[What to produce]
For each line below that contains the word "Content", return that line.

[Data in this exercise]
/---

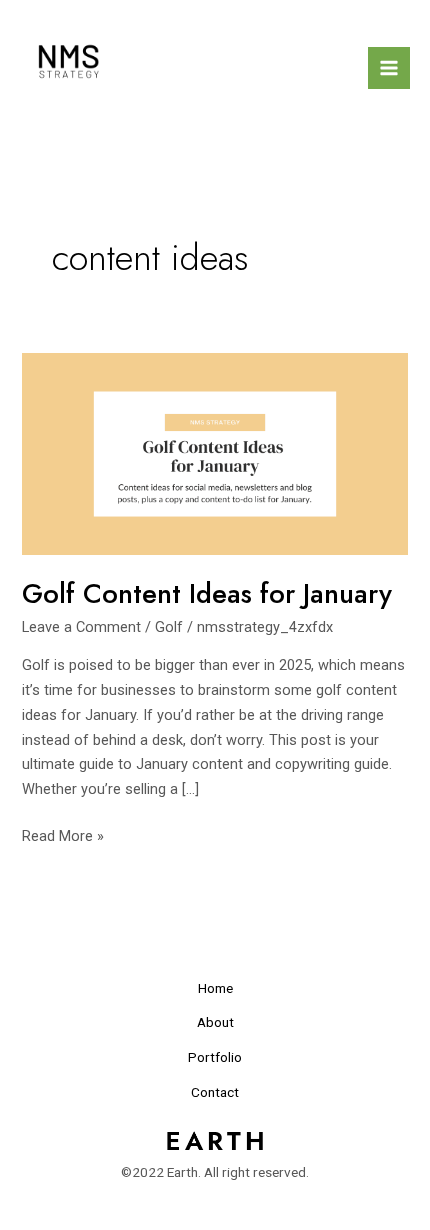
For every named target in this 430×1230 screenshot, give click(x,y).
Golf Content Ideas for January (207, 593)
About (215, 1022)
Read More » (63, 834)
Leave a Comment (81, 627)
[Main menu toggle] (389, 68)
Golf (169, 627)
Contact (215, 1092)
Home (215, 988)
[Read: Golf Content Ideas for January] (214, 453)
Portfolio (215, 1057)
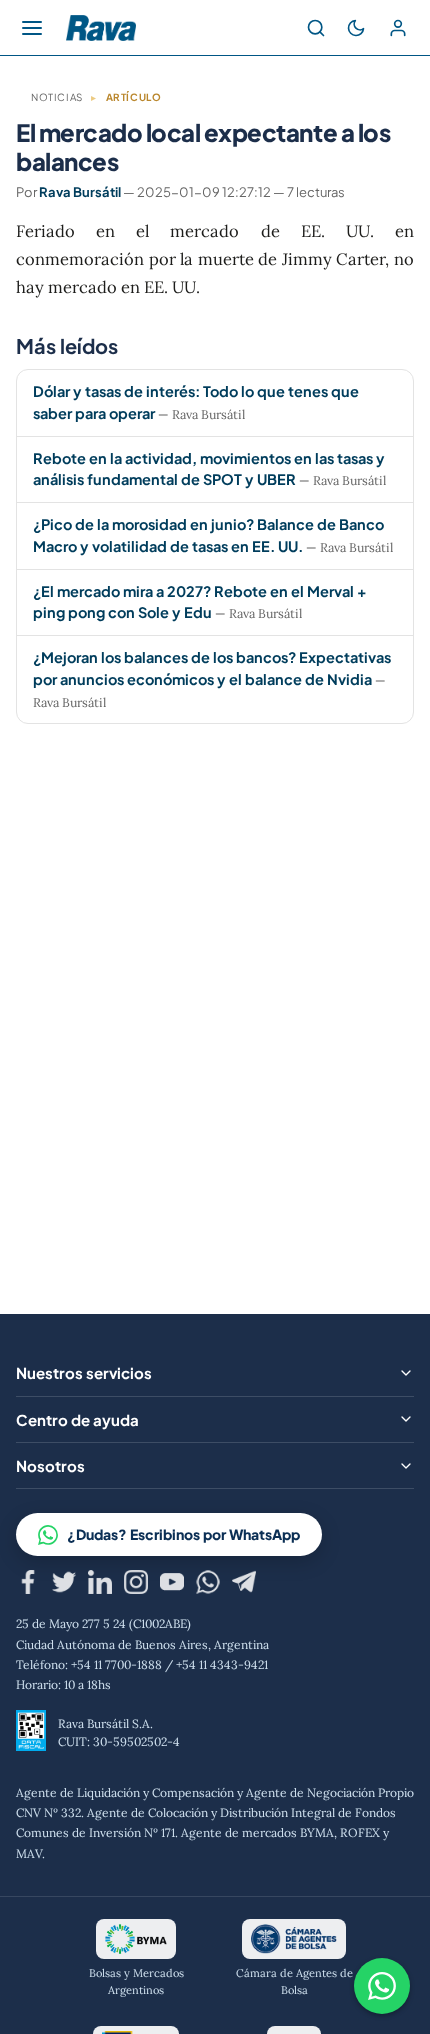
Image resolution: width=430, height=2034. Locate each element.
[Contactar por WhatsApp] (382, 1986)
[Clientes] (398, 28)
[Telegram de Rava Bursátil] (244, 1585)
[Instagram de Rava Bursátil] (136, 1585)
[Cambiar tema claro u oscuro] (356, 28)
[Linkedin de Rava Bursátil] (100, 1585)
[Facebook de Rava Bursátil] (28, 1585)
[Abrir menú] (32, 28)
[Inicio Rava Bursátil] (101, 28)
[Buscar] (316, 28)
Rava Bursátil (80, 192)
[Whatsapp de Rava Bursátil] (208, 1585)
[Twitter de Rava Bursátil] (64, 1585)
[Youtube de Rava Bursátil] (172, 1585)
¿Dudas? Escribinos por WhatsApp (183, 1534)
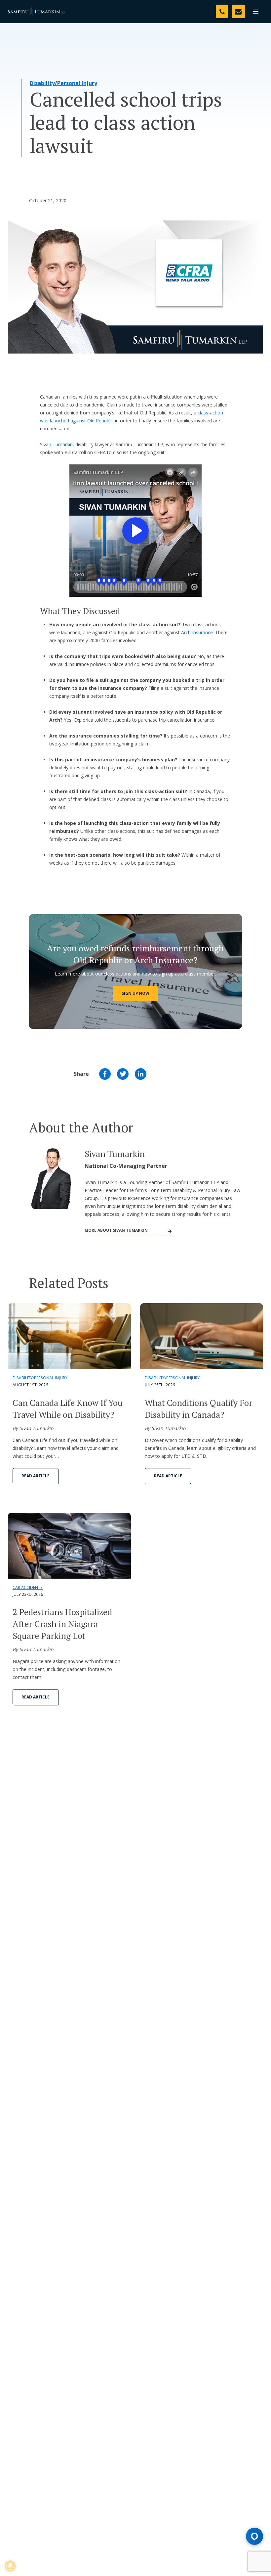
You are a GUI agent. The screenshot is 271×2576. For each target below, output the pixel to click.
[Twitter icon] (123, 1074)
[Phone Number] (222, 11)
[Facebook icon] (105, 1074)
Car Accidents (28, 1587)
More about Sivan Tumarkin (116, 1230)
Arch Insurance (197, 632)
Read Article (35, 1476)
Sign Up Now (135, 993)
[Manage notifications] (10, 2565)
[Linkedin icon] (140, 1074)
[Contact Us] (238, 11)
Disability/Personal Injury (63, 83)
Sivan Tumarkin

\---

[Solution for this problem]
Golf Content Ideas for January (207, 593)
[Read: Golf Content Ideas for January] (214, 453)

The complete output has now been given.